### Work required
Find the line containing "Given: Click the 08:15 UTC time label" in the entries below. Restate it and each line after it, word for word, up to and including the line containing "The image size is (841, 616).".

### Data for processing
_ _ _ _ _ _ _

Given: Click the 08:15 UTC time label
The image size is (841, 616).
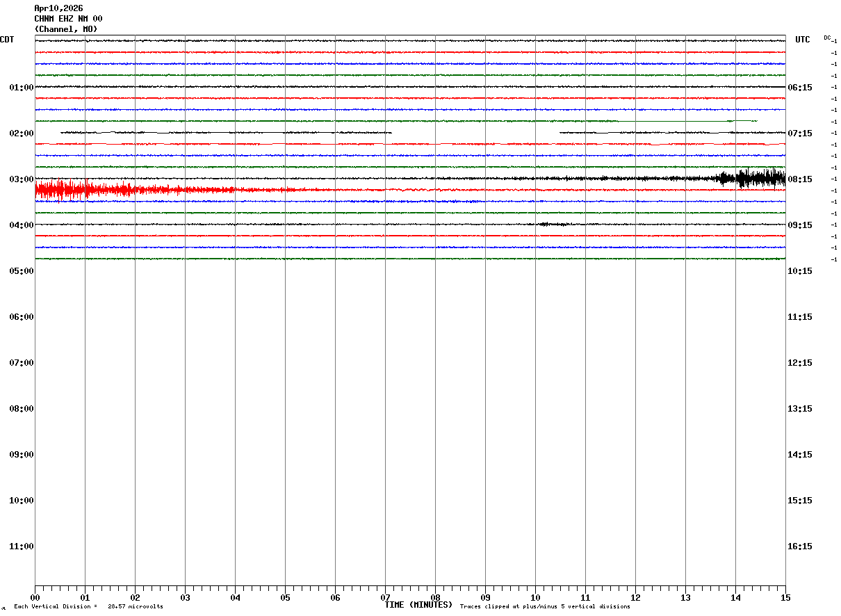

_ _ _ _ _ _ _

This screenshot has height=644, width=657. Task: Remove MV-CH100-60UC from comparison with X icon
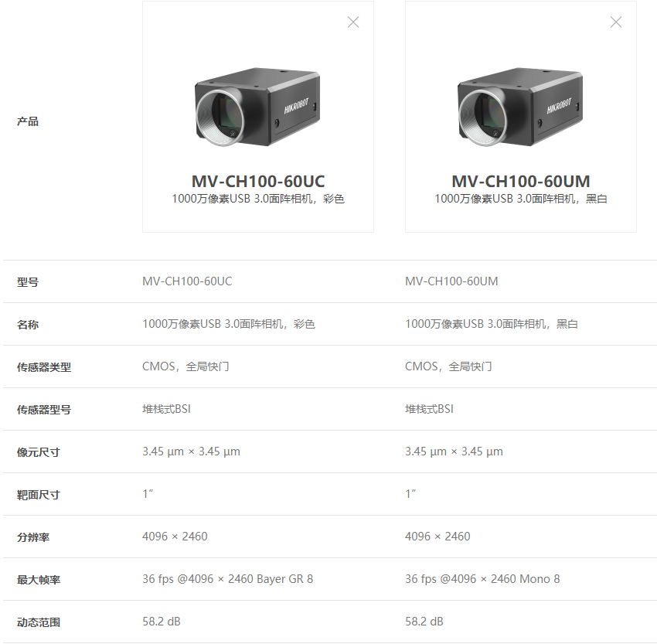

_ _ _ _ _ _ _

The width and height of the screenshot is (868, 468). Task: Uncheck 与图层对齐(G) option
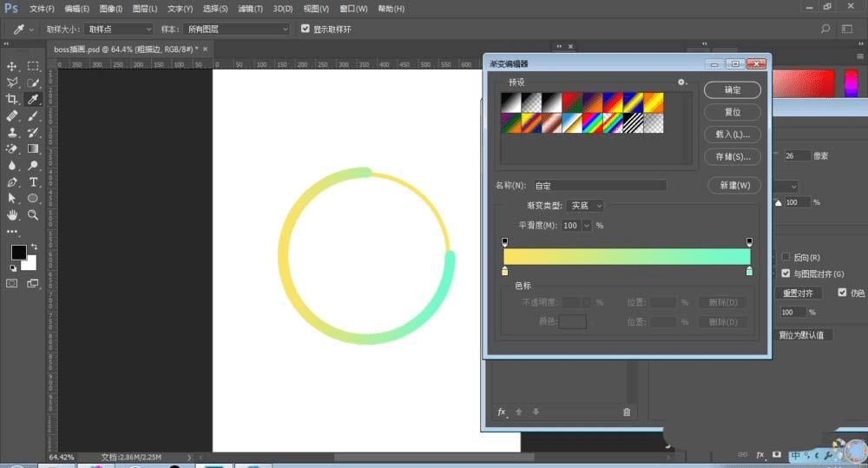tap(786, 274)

_ _ _ _ _ _ _

### Result for this exercise
Given: Click the 08:15 UTC time label
The image size is (841, 616).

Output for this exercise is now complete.